The Elite Earbuds are the first HP-branded product to be manufactured by Nuheara under its new three-year supply agreement.

Spacetalk walks the walk

Family-focussed technology developer Spacetalk (SPA) also made an appearance at the event, digitally showcasing the company and its suite of all-in-one smartphone GPS watches and app.

The company currently has its eyes on the U.S. market, which it has plans to enter this year. With this in mind, Spacetalk says it planned to utilise the event to advance discussions with senior executives from potential global partners, distributors and media content providers.

"Now is the right time to be showcasing our suite of products at CES," says Spacetalk CEO Mark Fortunatow.

"With the successful recent launch of Spacetalk Adventurer, our next generation 4G kids smartphone GPS watch, and new Spacetalk App...the breadth and quality of global attendees at CES presents a unique opportunity," he explained.

Watch this Spacetalk.

What to expect in 2021

Deloitte recently released its TMT predictions report, which reveals its technology, media and telecommunications predictions for the year ahead.

The report detailed a sunny forecast for cloud computing and storage, anticipating it could become standard following a push from COVID-19, which saw cloud internet traffic double 2019 volumes during the pandemic.

Virtual medical visits are also set to stay, thanks to COVID, with Deloitte predicting 5 per cent of all doctor's visits will be virtual throughout this year.

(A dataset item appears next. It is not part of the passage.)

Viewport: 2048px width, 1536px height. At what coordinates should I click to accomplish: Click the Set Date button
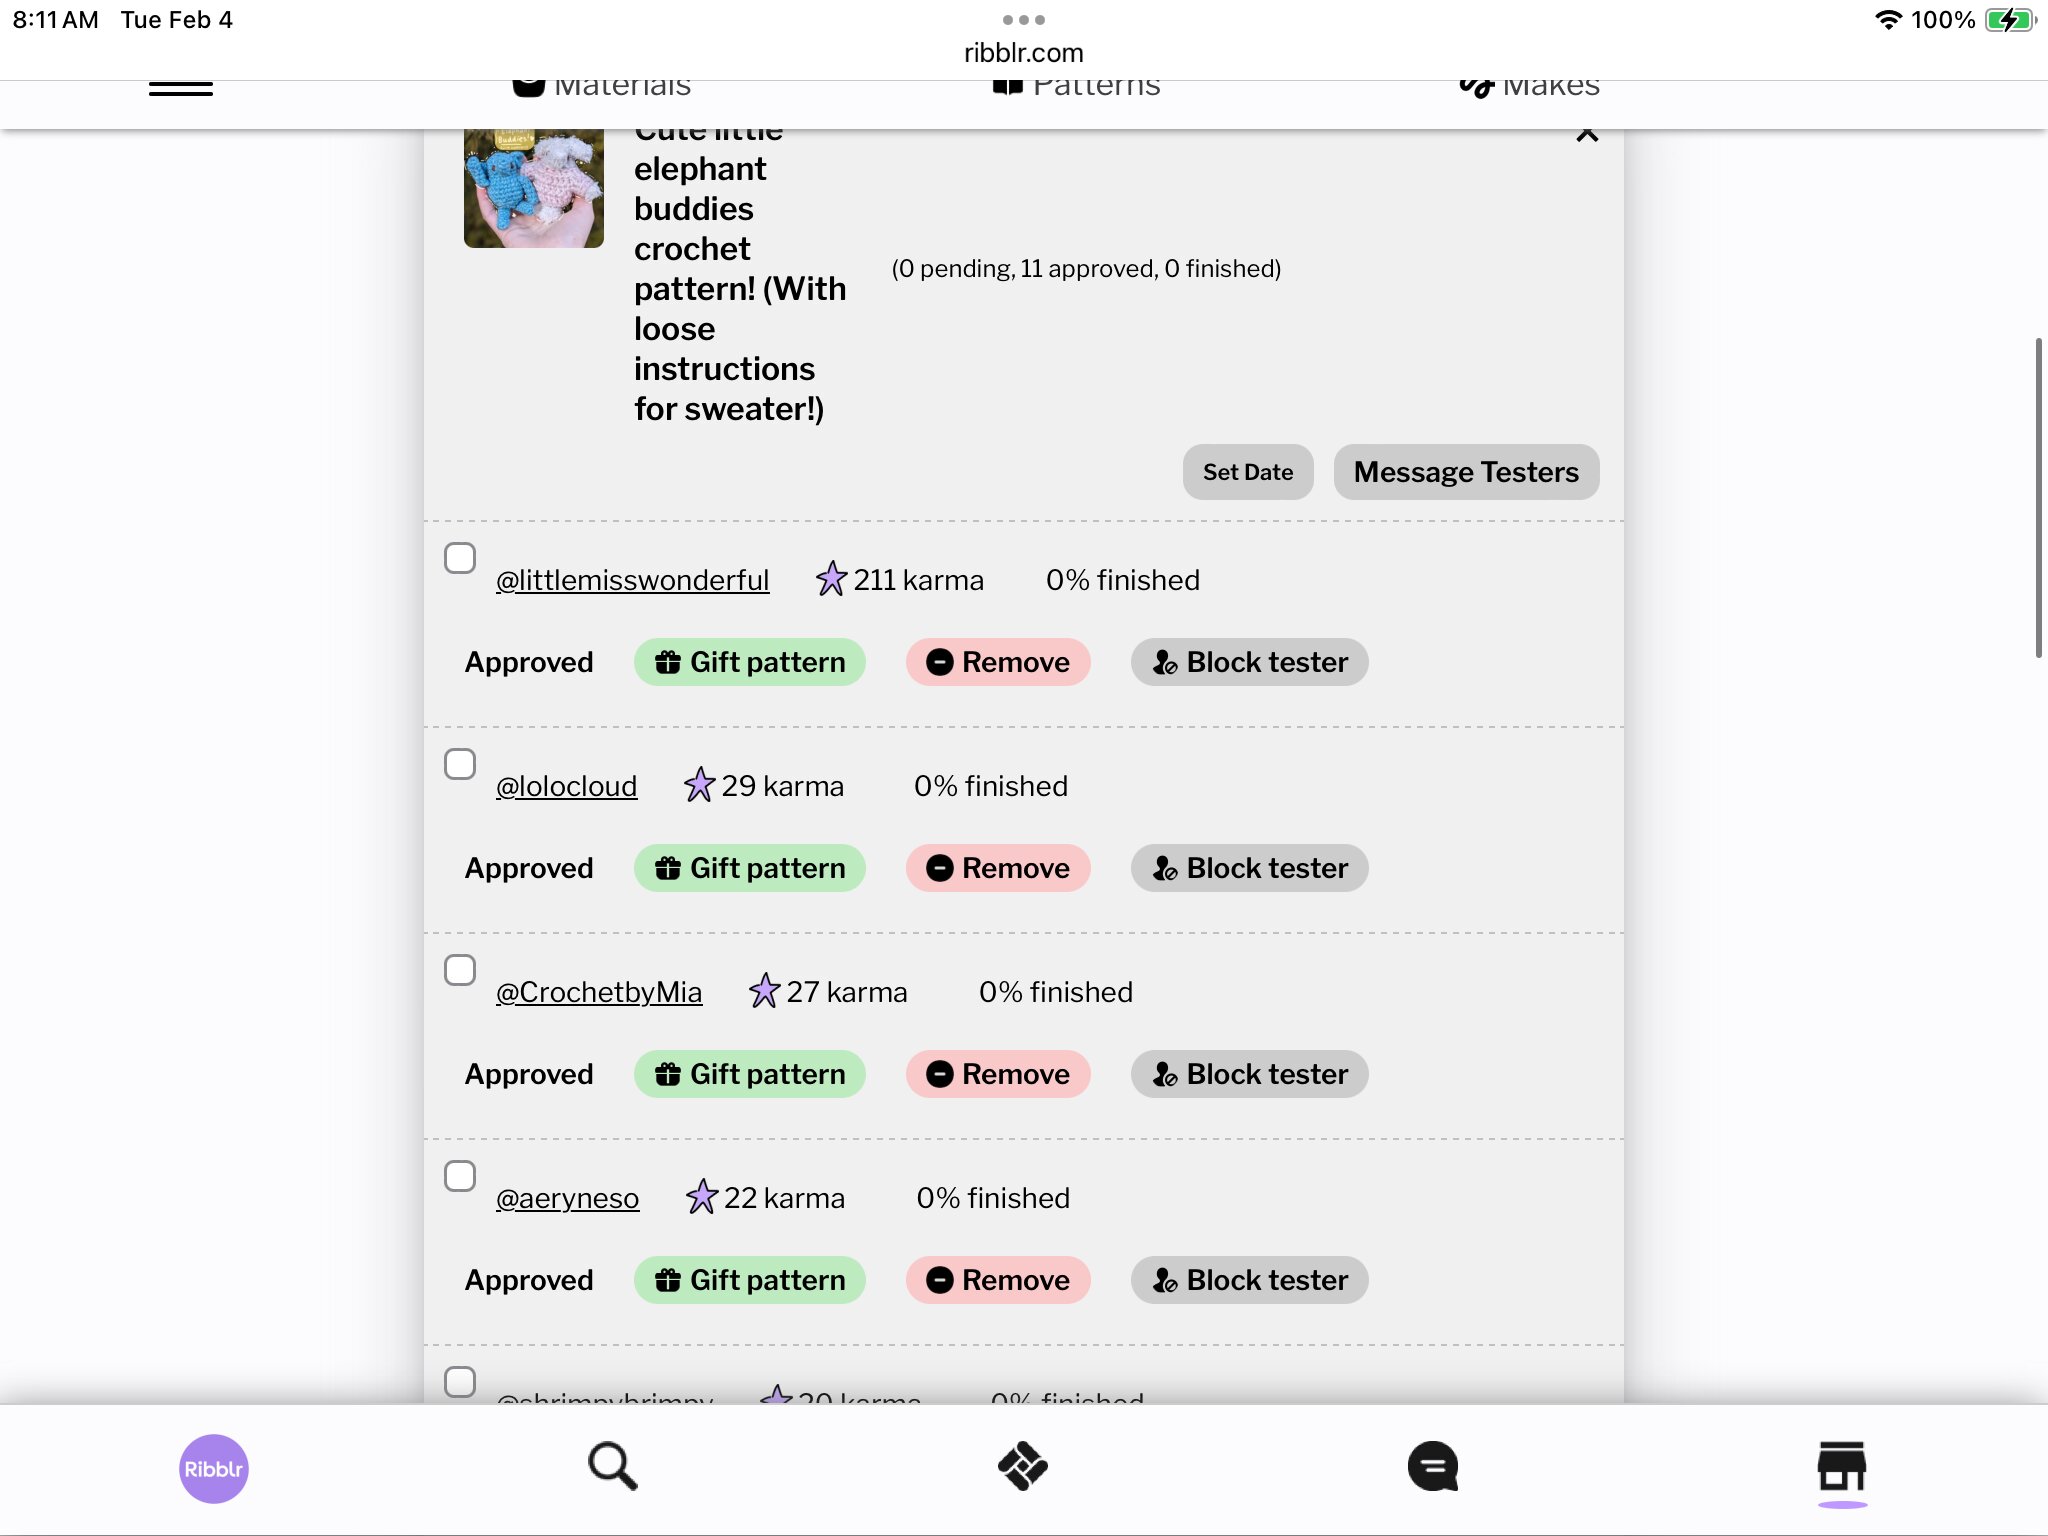(1247, 472)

Health concerns surrounding 5G transmission are still present according to the report, revealing 13 to 36 per cent of people across 14 countries believe 5G presents health risks.

Deloitte clarified 5G in fact uses less transmitting power than 4G does and says "clear, consistent messaging will be necessary to overcome myths about its danger."

Enterprise and educational revenue for XR headsets is also set to rise, doubling 2019 levels in what Deloitte coins a "small market on a fast track."

And finally, our televisions are about to get even bigger and better. 8K TVs are set to firmly assert themselves in the market and reach sales figures of roughly one million throughout 2021.

Whatever this year brings, at least we'll have something good to watch it on.